In addition, as described more below, ACA's multi-state plan program (MSPP) requires every Exchange to offer at least two nationwide health plans.
Participation in a SHOP is voluntary for eligible small employers. However, beginning in 2014, a small employer that qualifies for ACA's small business health care tax credit must purchase coverage through an Exchange to be eligible for the tax credit. For 2014, the maximum small business health care tax credit increases from 35 percent to 50 percent of employer contributions toward health coverage (from 25 percent to 35 percent for tax-exempt small employers).
On March 27, 2012, HHS issued a final rule on establishment of the Exchanges, which describes the minimum functions of a SHOP. A SHOP is generally required to carry out all Exchange functions, except for certain requirements related to individual coverage.
HHS has also indicated that the federally facilitated SHOP (FF-SHOP) will provide a number of tools and resources to help employers, employees, and agents and brokers in evaluating coverage choices and selecting a health plan. The FF-SHOP will allow employers to model different health coverage scenarios and it will provide administrative and consumer support. State-operated SHOPs may perform similar functions, depending on how the state decides to structure its small employer online marketplace.
In addition, states that choose to operate their own Exchanges may merge their individual and small group market risk pools and operate the SHOP with the individual market Exchange.
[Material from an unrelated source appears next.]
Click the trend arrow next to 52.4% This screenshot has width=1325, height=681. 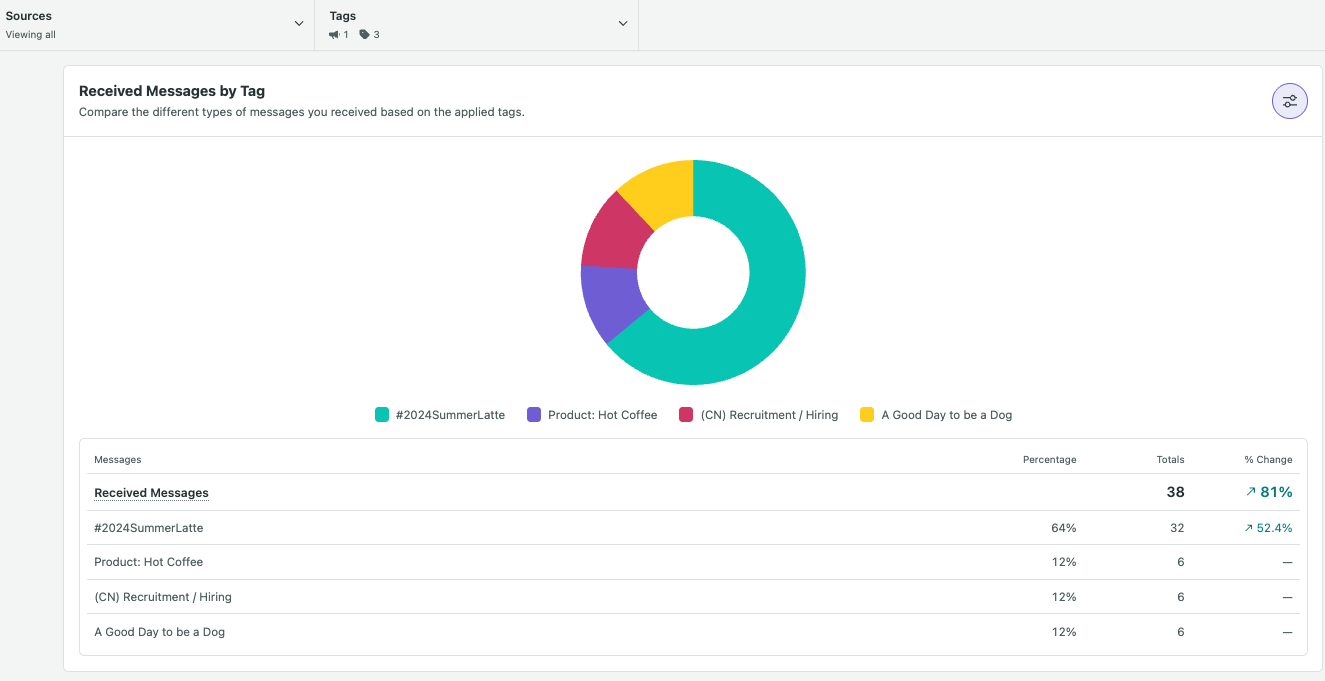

If a state does not merge its individual and small group markets, it must permit each qualified employee to enroll only in QHPs in the small group market.
Also, in a set of frequently asked questions (FAQs) from May 10, 2013, HHS stated that it intends to issue a proposed rule allowing states that have received approval for their state-based Exchanges for 2014 to operate a state-based SHOP and let the federal government run the individual market Exchange.
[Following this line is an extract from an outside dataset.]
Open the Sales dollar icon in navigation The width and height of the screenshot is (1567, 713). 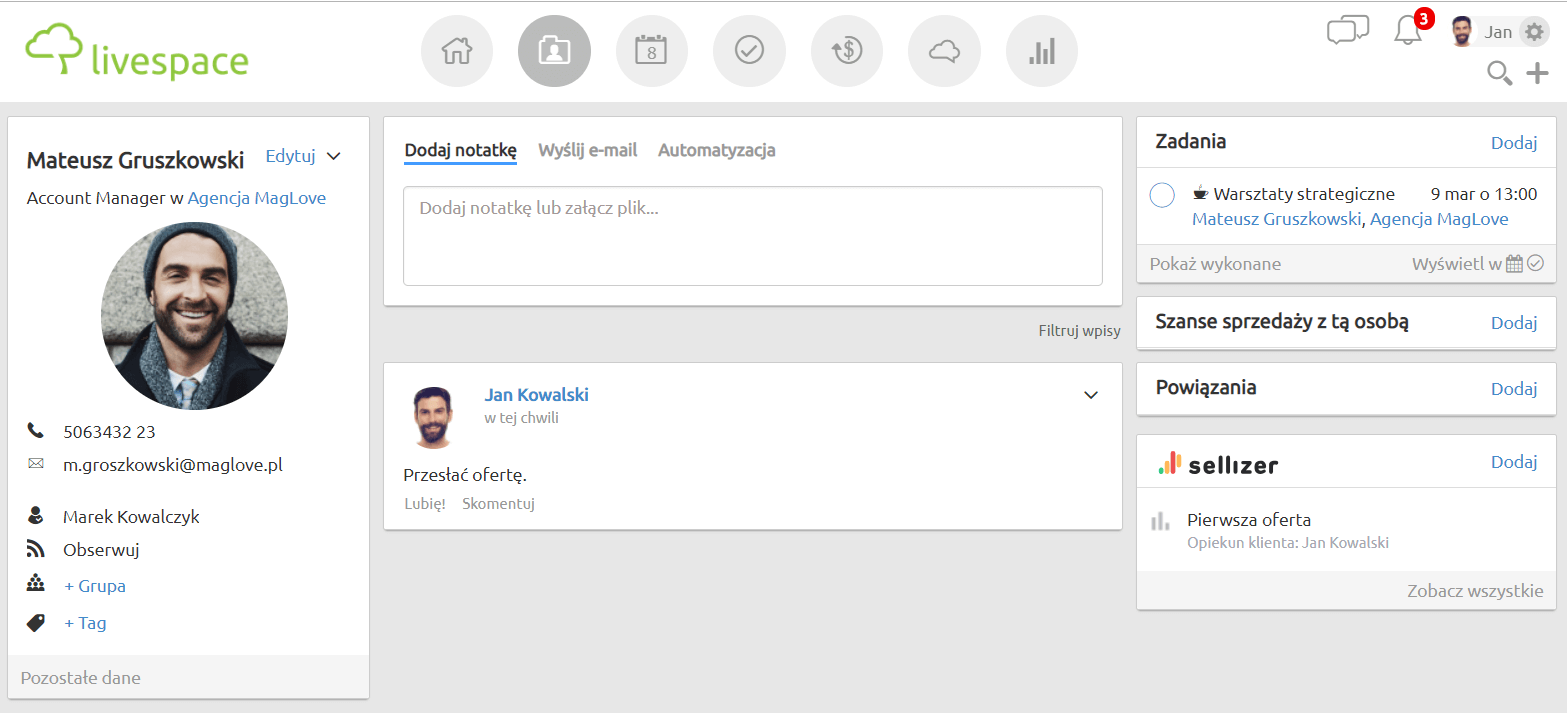[x=847, y=51]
Employee Choice Model and Transition Policy
A SHOP must allow employers the option to offer employees all QHPs at a level of coverage chosen by the employer — bronze, silver, gold or platinum. This is called the "employee choice model." Under the employee choice model, the employer chooses a level of coverage and a contribution amount and employees then select any QHP at that level.
In addition, SHOPs may allow a qualified employer to choose one QHP for its employees. In a separate final rule issued in March 2013, HHS provided that the FF-SHOP will give employers the option of offering only a single QHP, as many employers do today, in addition to the employee choice model.
On May, 31, 2013, HHS issued a final rule that will delay implementation of the employee choice model as a requirement for all SHOPs for one year, until 2015. According to HHS, this approach provides all SHOPs (both state SHOPs and the FF-SHOP) with additional time to prepare for the employee choice model. Under the transition approach:
Premium Aggregation and Calculator
SHOPs must include a premium aggregation feature to help employers whose employees are enrolled in multiple QHPs. A SHOP will provide each qualified employer with a bill on a monthly basis that identifies the employer contribution, the employee contribution and the total amount that is due to the QHP issuers from the employer. The SHOP will collect the amount due from each employer and make payment to the QHP issuers in the SHOP for all enrollees. By facilitating aggregate billing, an employer can make one payment to the SHOP for the premiums of its employees' QHP coverage.
Because this premium aggregation function will not be necessary in 2014 for SHOPs that delay implementation of the employee choice model, the premium aggregation function is optional for state-run Exchanges for plan years beginning before Jan. 1, 2015. The FF-SHOP will perform premium aggregation functions only in plan years beginning on or after Jan. 1, 2015.
In addition, a SHOP must provide a premium calculator to help employees determine their cost of coverage after any employer contribution. The calculator must compare available QHPs after the application of any applicable employer contribution and any advance payment of the premium tax credit and any cost-sharing reductions.
The final Exchange rule from 2012 sets a uniform process and timeline for each employer seeking to participate in a SHOP. A SHOP must permit a qualified employer to purchase coverage for its small group at any point during the year. The employer's plan year must consist of the 12-month period beginning with the qualified employer's effective date of coverage.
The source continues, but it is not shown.